読解用本文 -

裏側とか、見たくねえなあ…の方は回れ右。戻るボタンを押してどうぞ。長いので。たぶんとても長いので。
◆「Contamination」という脚本について
原案というかもともとの着想は、箱庭的創作でした。
もう何年も前に、Twitterでオリジナルの設定だけ作って遊んだやつ。その時は吸血種と混血種の療養所…みたいな感じでした。2015年版TRUMPを見てLILIUMを摂取した影響です。(わかりやすい)その時とは背景と設定が違うのですが、水尾のネタだけ参考にしました。「弟を〜」ってやつですね。
で、なぜこの話を今になって書いてみようと思ったのかというと「星シリーズとは違う創作シリーズ、しかも現代物で終わりがクリアでない物語」を書いてみたくなったからです。というか、書けるのか?私?という挑戦をしてみたくなったからです。
ご存知の方も多いかと思うんですが、私、キャラメルボックスが実家でして。
だから、ちゃんと終わるというかオチがしっかりしてる、みたいな脚本が好物でした。いや、好物です。なので、こういう、感情がごちゃごちゃとコンタミするようなお芝居を書いてみたくなったというのが本音です。
でも、初めてそう言うの書くので、ベースになるようなものがないかなと過去の創作物を見返していて出会ったのが原案でした。ま、もはや全くの別物になったのですけど……
◆モチーフについて
「Contamination」を書く際に、たくさんリストアップしたキーワードの中から選んだのは『欠落』『植物園』『花』です。(キーワードのリストアップについては、Twitterで#草野脚本ができるまでを調べると出てきます!)
ま ん ま
改めてみたら、まんますぎてびっくりしました。まあ、でもそりゃそうか。
「植物園」をピックアップしたのは、作品が展開する舞台に有機物が欲しかったからです。植物園のある療養所、憧れませんか。私も温室に住みたい。
「花」はこの時点では病気の原因になるという設定はついていませんでした。美しいもの、という理由でチョイス。
「欠落」からあの病気ができました。欠落病については後ほど。
植物園を箱庭にしたことによって、ここに楽園ができました。楽園の中でおこる欠落・忘却の記録。それは、狂気を孕んだ美しさになるだろうなと思いました。そしてそれは、「幸せ」な空間なんだろうなと思いました。
◆「幸せの形」について
私の脚本は、なぜかいつも「幸せ」がテーマになりがちです。

以下の課題 -
1 > 「Contamination」の創作についての文章において、書き手がモチーフとして「植物園」を選んだ理由を、一文から三文で説明してください。
2 > 「Contamination」の創作についての文章の一部を、原文どおりに書き写してください。「だから、ちゃんと終わるという」を含む箇所から始め、「せんか。私も温室に住みたい。」の後で終えてください。
3 > 「Contamination」の創作についての文章を、最後の文の後から書き継いでください。
以下のデータは、「Contamination」の創作についての文章とは無関係です。

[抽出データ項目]
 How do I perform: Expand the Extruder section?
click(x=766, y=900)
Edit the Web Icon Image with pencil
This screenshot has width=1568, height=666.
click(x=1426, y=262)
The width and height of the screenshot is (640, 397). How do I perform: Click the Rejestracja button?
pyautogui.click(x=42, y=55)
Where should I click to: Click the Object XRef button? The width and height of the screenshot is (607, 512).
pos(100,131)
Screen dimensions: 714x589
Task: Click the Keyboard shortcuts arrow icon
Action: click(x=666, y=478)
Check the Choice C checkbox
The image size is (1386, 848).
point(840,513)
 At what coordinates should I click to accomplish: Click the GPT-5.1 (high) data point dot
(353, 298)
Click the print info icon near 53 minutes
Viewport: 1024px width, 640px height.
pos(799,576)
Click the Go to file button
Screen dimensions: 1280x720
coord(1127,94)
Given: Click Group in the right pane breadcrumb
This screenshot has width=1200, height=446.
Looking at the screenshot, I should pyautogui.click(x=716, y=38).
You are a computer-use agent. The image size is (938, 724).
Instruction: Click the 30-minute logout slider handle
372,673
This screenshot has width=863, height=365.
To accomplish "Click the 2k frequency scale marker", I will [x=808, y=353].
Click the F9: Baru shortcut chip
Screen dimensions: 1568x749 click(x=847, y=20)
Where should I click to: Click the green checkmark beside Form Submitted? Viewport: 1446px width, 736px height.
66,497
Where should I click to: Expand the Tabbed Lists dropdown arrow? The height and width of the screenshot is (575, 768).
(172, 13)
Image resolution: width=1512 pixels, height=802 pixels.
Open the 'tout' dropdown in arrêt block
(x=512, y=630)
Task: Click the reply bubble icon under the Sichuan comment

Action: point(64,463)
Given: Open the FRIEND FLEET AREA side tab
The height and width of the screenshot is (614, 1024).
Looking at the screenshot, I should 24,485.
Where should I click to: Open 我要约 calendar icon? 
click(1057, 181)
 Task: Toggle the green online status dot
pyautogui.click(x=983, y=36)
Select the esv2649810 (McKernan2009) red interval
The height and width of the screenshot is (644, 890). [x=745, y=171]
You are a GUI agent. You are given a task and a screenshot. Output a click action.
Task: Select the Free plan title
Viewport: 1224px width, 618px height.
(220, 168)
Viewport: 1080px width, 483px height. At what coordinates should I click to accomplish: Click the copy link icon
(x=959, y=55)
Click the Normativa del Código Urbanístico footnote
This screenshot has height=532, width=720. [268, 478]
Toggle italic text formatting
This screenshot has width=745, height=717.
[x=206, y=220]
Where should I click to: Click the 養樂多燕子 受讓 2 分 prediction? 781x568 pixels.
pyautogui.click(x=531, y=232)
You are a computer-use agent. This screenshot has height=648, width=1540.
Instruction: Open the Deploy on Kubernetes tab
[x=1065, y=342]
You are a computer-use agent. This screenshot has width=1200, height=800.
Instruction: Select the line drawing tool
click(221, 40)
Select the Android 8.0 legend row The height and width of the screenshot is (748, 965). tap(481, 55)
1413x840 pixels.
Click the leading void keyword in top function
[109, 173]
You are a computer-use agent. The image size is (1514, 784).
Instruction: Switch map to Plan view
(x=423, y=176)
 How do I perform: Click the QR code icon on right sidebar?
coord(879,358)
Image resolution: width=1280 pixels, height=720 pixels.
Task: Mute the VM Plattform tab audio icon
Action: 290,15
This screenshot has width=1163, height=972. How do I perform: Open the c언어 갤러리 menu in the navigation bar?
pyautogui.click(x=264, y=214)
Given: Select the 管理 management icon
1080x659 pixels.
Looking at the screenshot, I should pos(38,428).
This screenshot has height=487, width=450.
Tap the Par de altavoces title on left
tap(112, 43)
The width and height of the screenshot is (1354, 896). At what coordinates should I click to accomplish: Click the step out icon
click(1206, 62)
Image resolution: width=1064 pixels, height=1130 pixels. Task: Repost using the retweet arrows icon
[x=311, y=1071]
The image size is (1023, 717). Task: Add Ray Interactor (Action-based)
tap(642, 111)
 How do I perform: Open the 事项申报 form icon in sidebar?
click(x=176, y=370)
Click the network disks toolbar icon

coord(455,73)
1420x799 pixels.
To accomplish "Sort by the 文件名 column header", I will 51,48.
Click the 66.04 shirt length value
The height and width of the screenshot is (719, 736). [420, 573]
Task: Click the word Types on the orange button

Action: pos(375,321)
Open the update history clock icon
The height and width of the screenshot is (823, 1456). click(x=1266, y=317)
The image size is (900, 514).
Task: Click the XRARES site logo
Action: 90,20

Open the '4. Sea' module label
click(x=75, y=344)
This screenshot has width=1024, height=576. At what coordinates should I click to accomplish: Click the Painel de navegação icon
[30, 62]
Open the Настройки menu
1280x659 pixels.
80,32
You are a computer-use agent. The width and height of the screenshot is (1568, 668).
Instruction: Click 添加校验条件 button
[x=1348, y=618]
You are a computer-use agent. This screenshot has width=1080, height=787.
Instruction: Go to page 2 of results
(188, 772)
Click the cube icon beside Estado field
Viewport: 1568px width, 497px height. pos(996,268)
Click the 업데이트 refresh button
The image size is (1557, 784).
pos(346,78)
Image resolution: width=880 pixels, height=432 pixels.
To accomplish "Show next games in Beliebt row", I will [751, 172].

各課題の解答 -
1 > 作品が展開する舞台に有機物が欲しかったからです。

2 >
だから、ちゃんと終わるというかオチがしっかりしてる、みたいな脚本が好物でした。いや、好物です。なので、こういう、感情がごちゃごちゃとコンタミするようなお芝居を書いてみたくなったというのが本音です。
でも、初めてそう言うの書くので、ベースになるようなものがないかなと過去の創作物を見返していて出会ったのが原案でした。ま、もはや全くの別物になったのですけど……
◆モチーフについて
「Contamination」を書く際に、たくさんリストアップしたキーワードの中から選んだのは『欠落』『植物園』『花』です。(キーワードのリストアップについては、Twitterで#草野脚本ができるまでを調べると出てきます!)
ま ん ま
改めてみたら、まんますぎてびっくりしました。まあ、でもそりゃそうか。
「植物園」をピックアップしたのは、作品が展開する舞台に有機物が欲しかったからです。植物園のある療養所、憧れませんか。私も温室に住みたい。

3 >
……なんでなんだろ?自分でも実はよくわかっていません。Contaminationも、最初はバチバチのミステリーにしようと思っていたら、いつの間にか「理想の幸せと現実がぶつかる話」になっていました。私の深層心理の中に、なんかあるんでしょうね。
もしかしたら、それはキリスト教の概念なのかもしれません。感想でも頂いていましたが、カトリックの香りがしますよね。わかる。自分でも思うもの。
私自身はクリスチャンではないのですが、自分がこの世から去るときにお経が上がるのがちょっと不思議なくらい生活の中にキリスト教が溢れています。
幼稚園はカトリックでしたし、高校もミッションスクール、今の職場も卒業したミッションスクールにいます。日常的にシスターとお話をして毎朝祈るのが当たり前の生活をしているので、そんな空気が出るのかもしれません。なんとなくしっくり来るんですよね、この空気が。こう、祈るという行為が。
千秋楽の声だしも「あめのきさき」(聖歌)でしたしね。
あの楽園で歌う聖歌、とても気持ちが良かったです。桔梗先生もあんな気分だったのかなあ。
キリスト教の教え、というかよく言われることの中に「使命を持つ」みたいなものがあります。人は生まれながらにして何かの使命を持っている、という感じなのですが、私はこれもすごく好きな概念です。
おまんの、成すべきこととはなんじゃ?
って、竜馬さんも言ってますしね。(また逢おうと竜馬は言った参照)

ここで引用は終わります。